Scikit Learn: Predicting Categorical Features

2.3k Views Asked by At

I am trying to figure out the best general way to predict categorical features in scikit-learn and would like some advice. In particular, I can just do a decision tree and it will handle the categorical data just fine, but I would like to try out some other multi-classification models. I can use the one-hot method to turn the categorical features into lots of binary features.

Example training set:

Age| Color  | City     | Freq
35 |'Orange'|'Seattle' | '<30'
55 |'Black' |'Portland'| '>30'
75 |'Red'   |'Seattle' | 'Never'

Can easily be changed to:

Age| Color |City | Freq
35 | 1 0 0 | 1 0 | 1 0 0
55 | 0 1 0 | 0 1 | 0 1 0
75 | 0 0 1 | 1 0 | 0 0 1

And I can split this into data target pairs:

X= Age| Color |City
   35 | 1 0 0 | 1 0
   55 | 0 1 0 | 0 1
   75 | 0 0 1 | 1 0

y= Freq
   1 0 0
   0 1 0
   0 0 1

Then I am able to process this with various SK-Learn classification models, but its not clear to me that the three 'Freq' features are understood to be mutually exclusive.
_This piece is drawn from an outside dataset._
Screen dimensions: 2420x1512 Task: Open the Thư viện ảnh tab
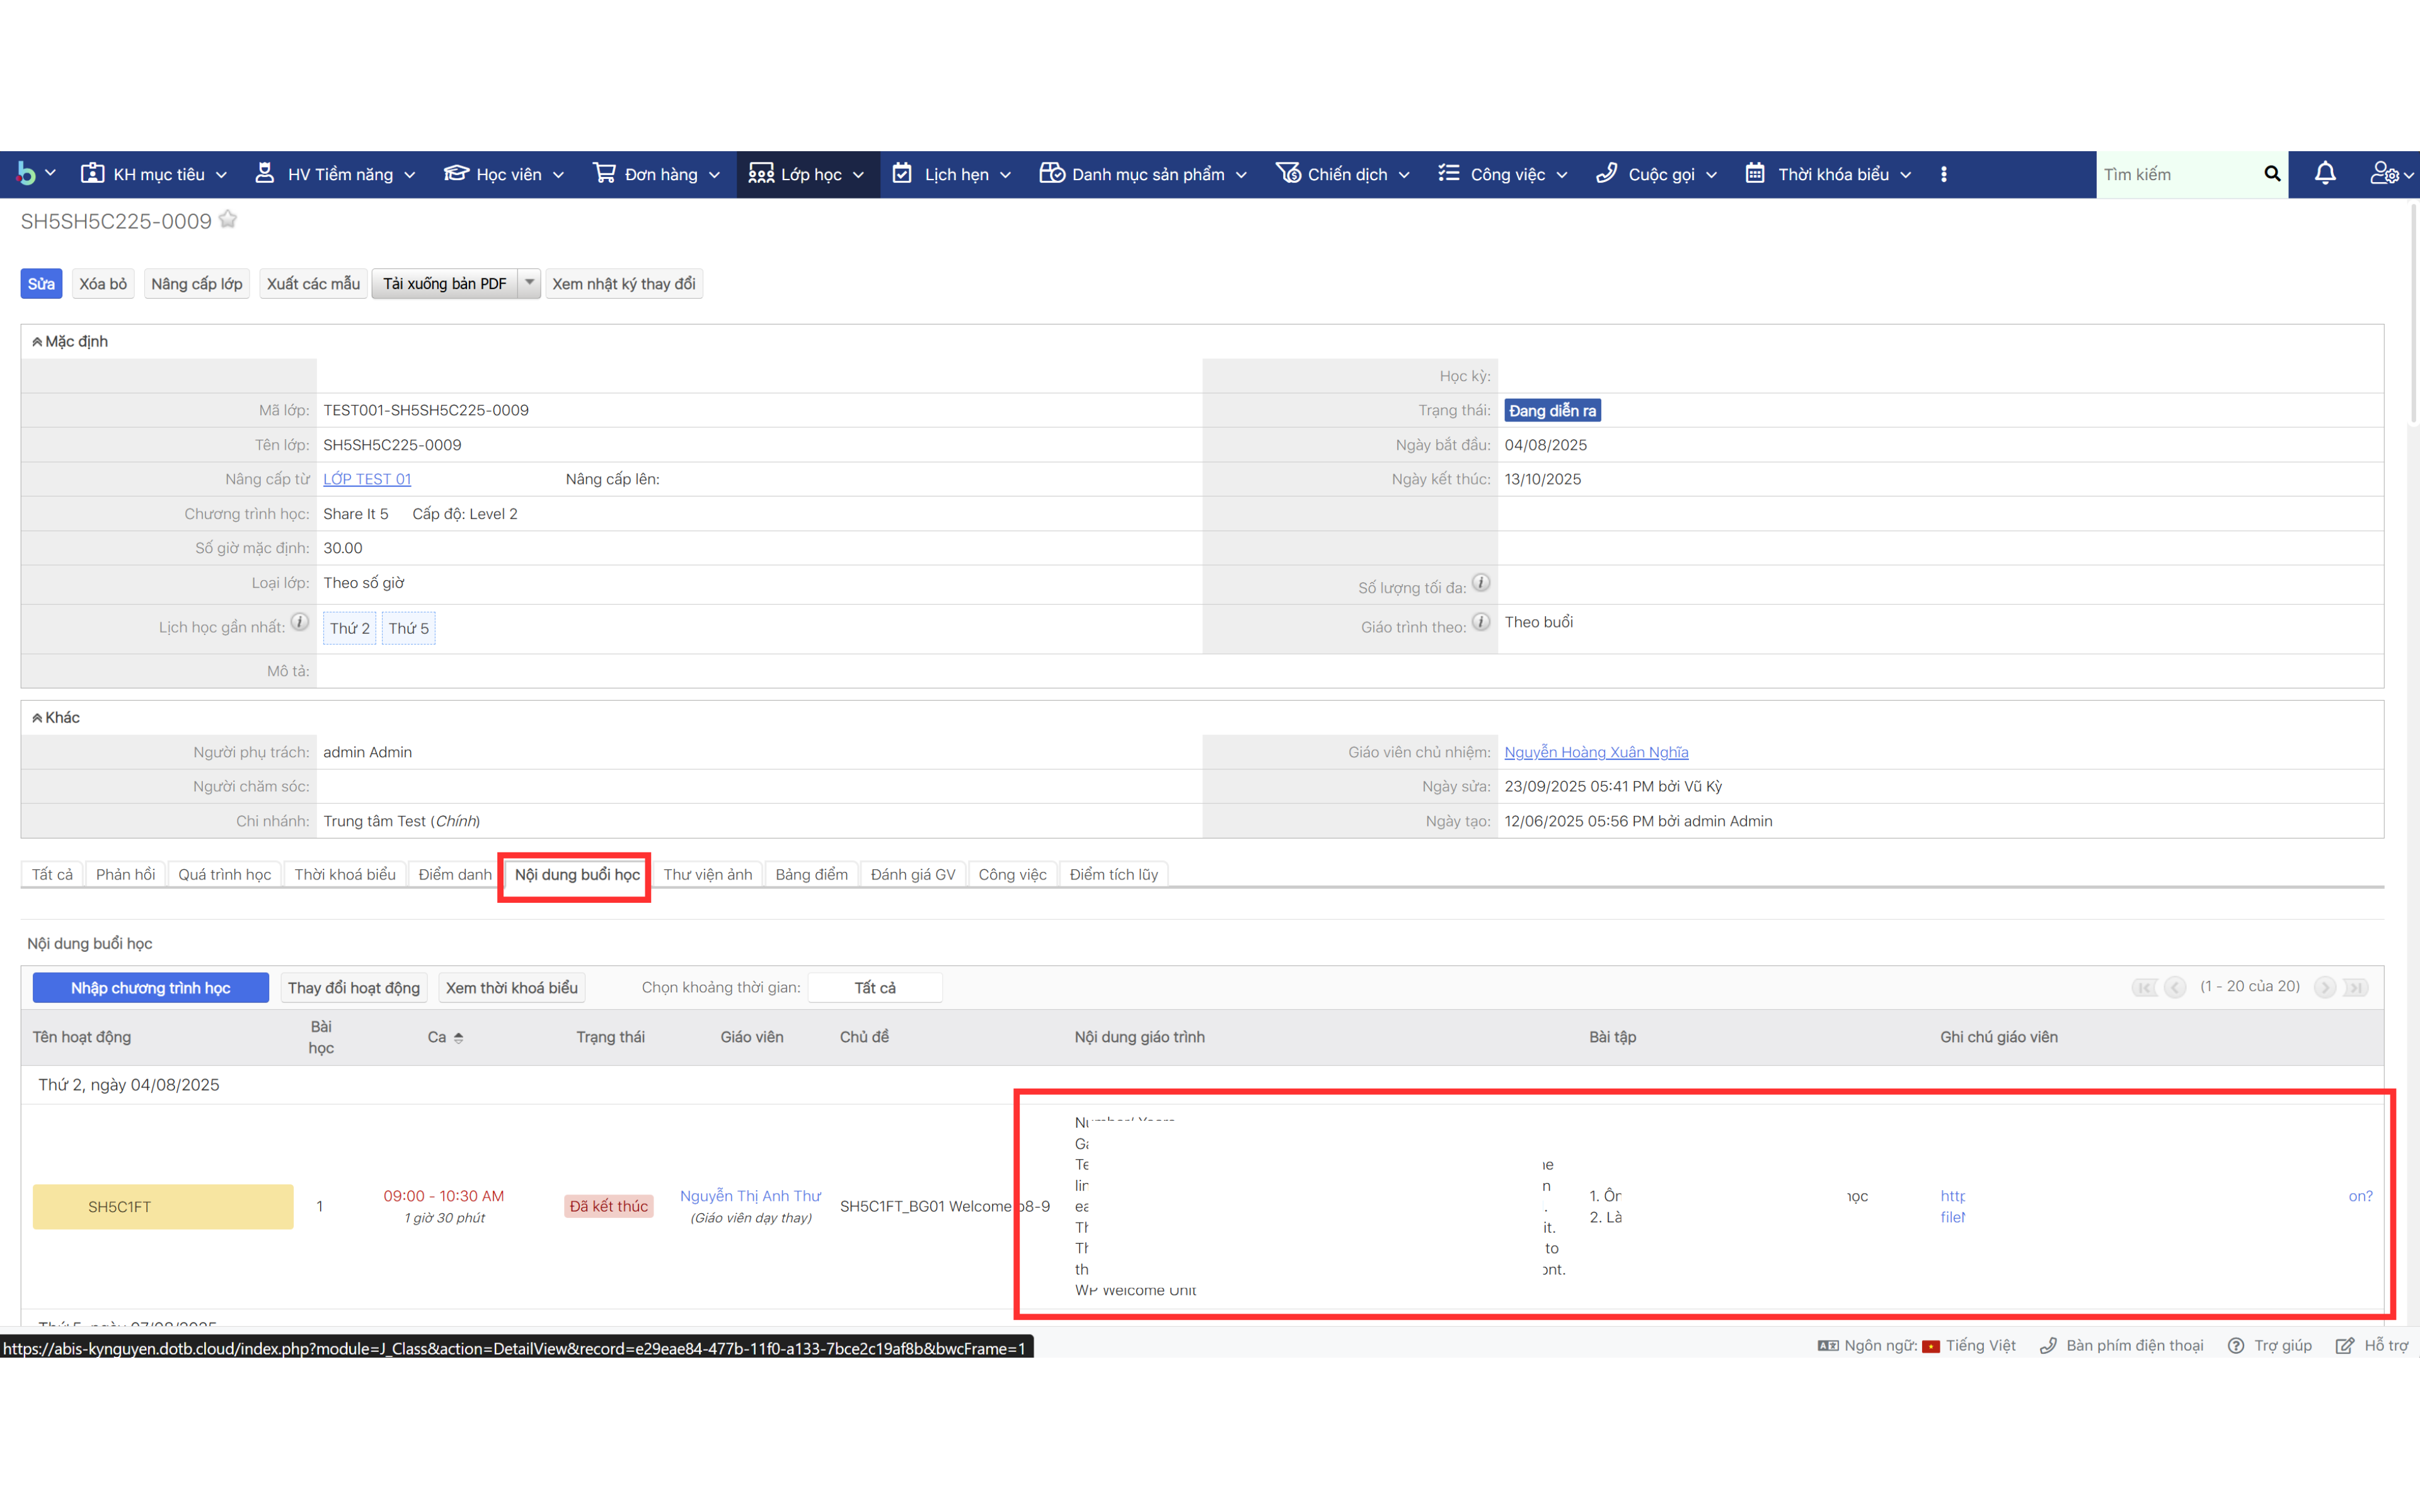[707, 875]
Hence my question:

Is it possible to predict categorical features with generalized classification routines besides just decision trees?

How does one ensure that a set of binary features remain mutually exclusive?
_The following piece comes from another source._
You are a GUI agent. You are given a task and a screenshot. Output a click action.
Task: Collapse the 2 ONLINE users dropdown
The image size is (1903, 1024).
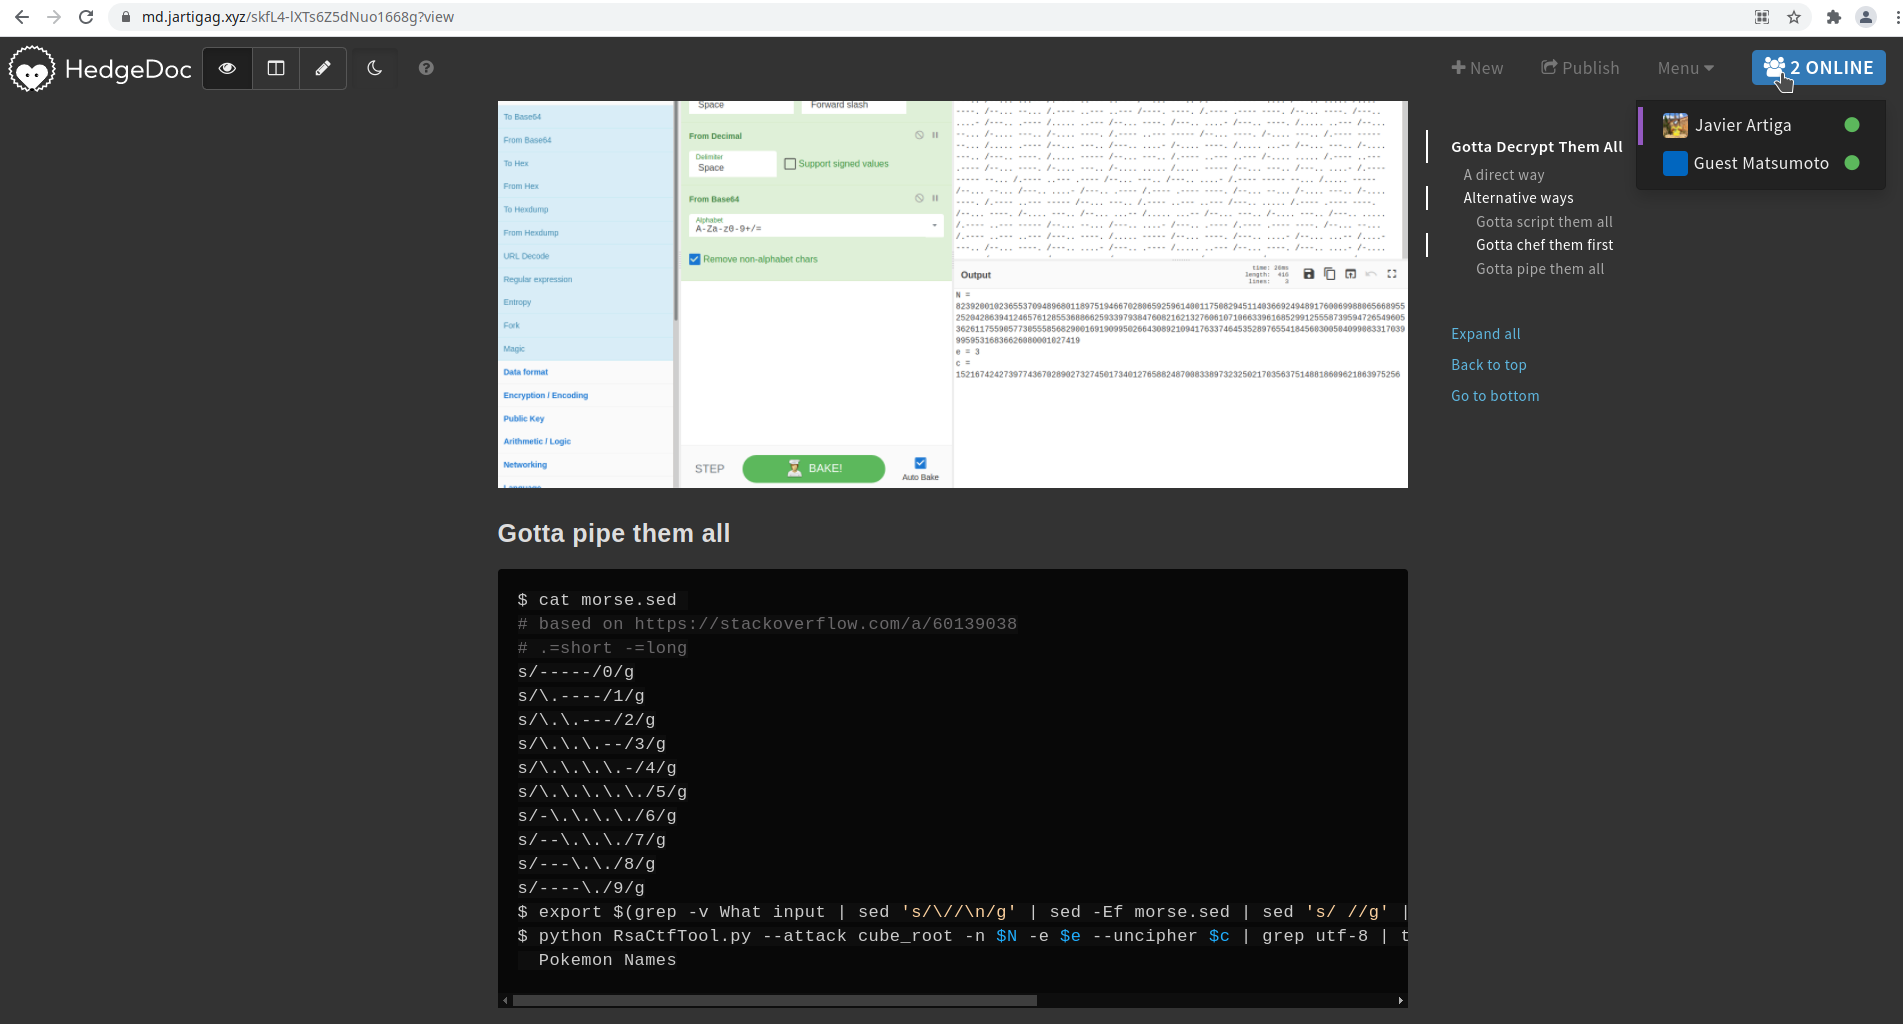coord(1818,68)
Further, is it possible to present the results in a metric that joins the three binary features intelligently?

Thanks for your help!

1

There are 1 best solutions below

0
On

Yes, it's possible. Just don't 'one-hot' your output vector. Convert it to a number.

As in Freq:

'<30' = 0
'>30' = 1
'Never' = 2

If you do this any regression algorithm should work. You can then set thresholds for each one of your output classes.

Another option would be to have 3 binary classification models, each one trained for each one of the classes.

Look at Softmax regression, additionally.